[fio.git] / README

fio
---

fio is a tool that will spawn a number of threads or processes doing a
particular type of io action as specified by the user. fio takes a
number of global parameters, each inherited by the thread unless
otherwise parameters given to them overriding that setting is given.
The typical use of fio is to write a job file matching the io load
one wants to simulate.


Source
------

fio resides in a git repo, the canonical place is:

git://brick.kernel.dk/data/git/fio.git

Snapshots are frequently generated and they include the git meta data as
well. You can download them here:

http://brick.kernel.dk/snaps/

Pascal Bleser <guru@unixtech.be> has fio RPMs in his repository, you
can find them here:

http://linux01.gwdg.de/~pbleser/rpm-navigation.php?cat=System/fio


Building
--------

Just type 'make' and 'make install'. If on FreeBSD, for now you have to
specify the FreeBSD Makefile with -f, eg:

$ make -f Makefile.Freebsd && make -f Makefile.FreeBSD install

Likewise with OpenSolaris, use the Makefile.solaris to compile there.
This might change in the future if I opt for an autoconf type setup.


Options
-------

$ fio
	-s IO is sequential
	-b block size in KiB for each io
	-t <sec> Runtime in seconds
	-r For random io, sequence must be repeatable
	-R <on> If one thread fails to meet rate, quit all
	-o <on> Use direct IO is 1, buffered if 0
	-l Generate per-job latency logs
	-w Generate per-job bandwidth logs
	-f <file> Read <file> for job descriptions
	-O <file> Log output to file
	-h Print help info
	-v Print version information and exit


Job file
--------

Only a few options can be controlled with command line parameters,
generally it's a lot easier to just write a simple job file to describe
the workload. The job file format is in the ini style format, as it's
easy to read and write for the user.

The job file parameters are:

	name=x		Use 'x' as the identifier for this job.
	directory=x	Use 'x' as the top level directory for storing files
	rw=x		'x' may be: read, randread, write, randwrite,
			rw (read-write mix), randrw (read-write random mix)
	rwmixcycle=x	Base cycle for switching between read and write
			in msecs.
	rwmixread=x	'x' percentage of rw mix ios will be reads. If
			rwmixwrite is also given, the last of the two will
			 be used if they don't add up to 100%.
	rwmixwrite=x	'x' percentage of rw mix ios will be writes. See
			rwmixread.
	size=x		Set file size to x bytes (x string can include k/m/g)
	ioengine=x	'x' may be: aio/libaio/linuxaio for Linux aio,
			posixaio for POSIX aio, sync for regular read/write io,
			mmap for mmap'ed io, splice for using splice/vmsplice,
			or sgio for direct SG_IO io. The latter only works on
			Linux on SCSI (or SCSI-like devices, such as
			usb-storage or sata/libata driven) devices.
==========
Work to complete:
- A) In the fio README, what format does the job file use?
- B) Please continue the fio README from where it stops.

Material:
==========
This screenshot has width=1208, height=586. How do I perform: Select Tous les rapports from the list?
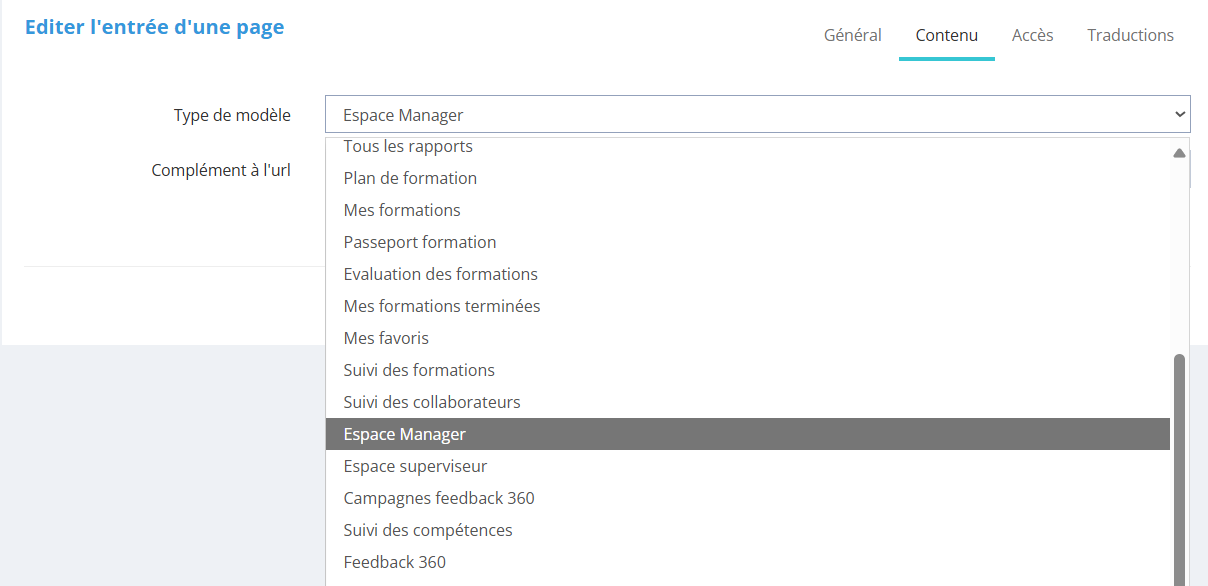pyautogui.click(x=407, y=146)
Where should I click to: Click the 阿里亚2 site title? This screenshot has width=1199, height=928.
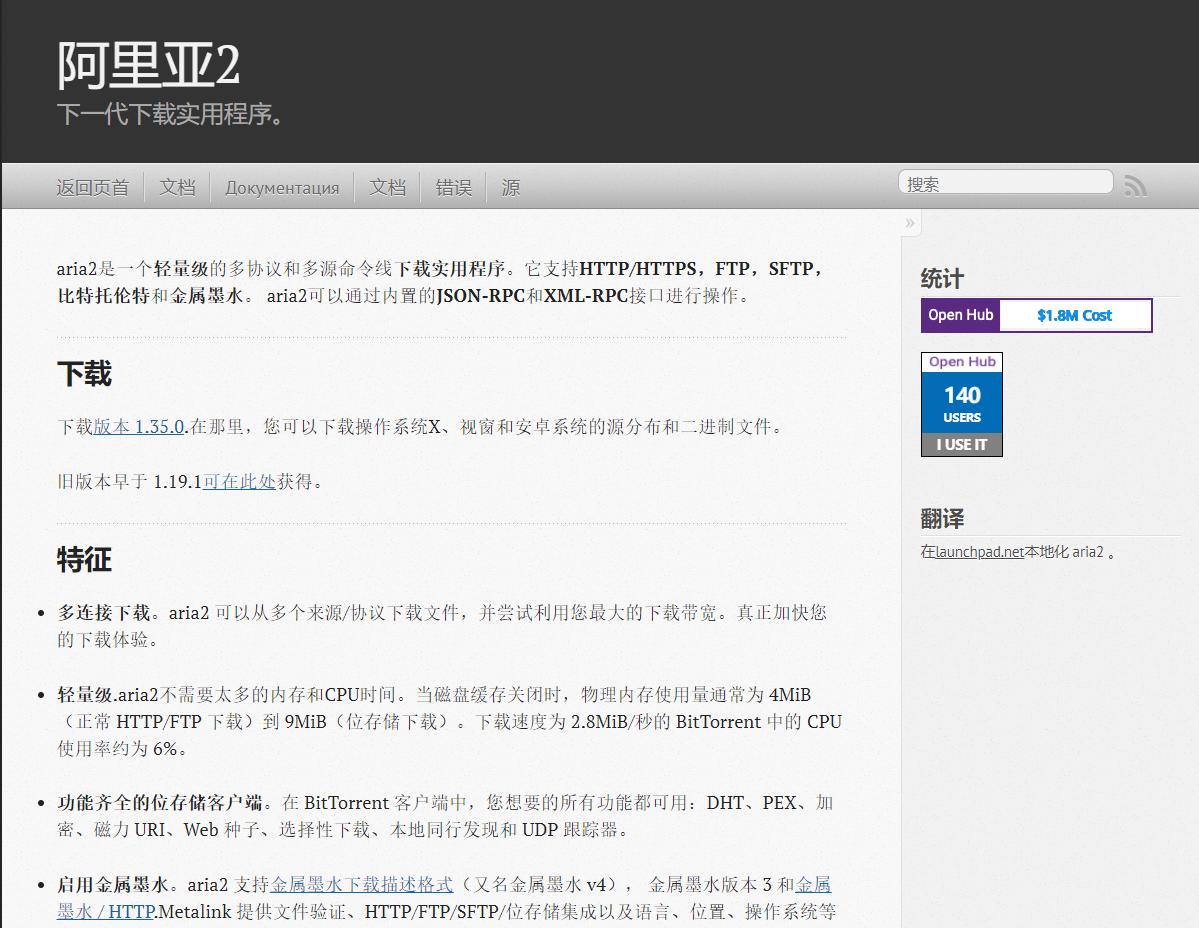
==========
Task-by-task results:
- A) The ini style format.

- B)
	iodepth=x	For async io, allow 'x' ios in flight
	overwrite=x	If 'x', layout a write file first.
	prio=x		Run io at prio X, 0-7 is the kernel allowed range
	prioclass=x	Run io at prio class X
	bs=x		Use 'x' for thread blocksize. May include k/m postfix.
	bsrange=x-y	Mix thread block sizes randomly between x and y. May
			also include k/m postfix.
	direct=x	1 for direct IO, 0 for buffered IO
	thinktime=x	"Think" x usec after each io
	rate=x		Throttle rate to x KiB/sec
	ratemin=x	Quit if rate of x KiB/sec can't be met
	ratecycle=x	ratemin averaged over x msecs
	cpumask=x	Only allow job to run on CPUs defined by mask.
	fsync=x		If writing, fsync after every x blocks have been written
	startdelay=x	Start this thread x seconds after startup
	timeout=x	Terminate x seconds after startup
	offset=x	Start io at offset x (x string can include k/m/g)
	invalidate=x	Invalidate page cache for file prior to doing io
	sync=x		Use sync writes if x and writing
	mem=x		If x == malloc, use malloc for buffers. If x == shm,
			use shm for buffers. If x == mmap, use anon mmap.
	exitall		When one thread quits, terminate the others
	bwavgtime=x	Average bandwidth stats over an x msec window.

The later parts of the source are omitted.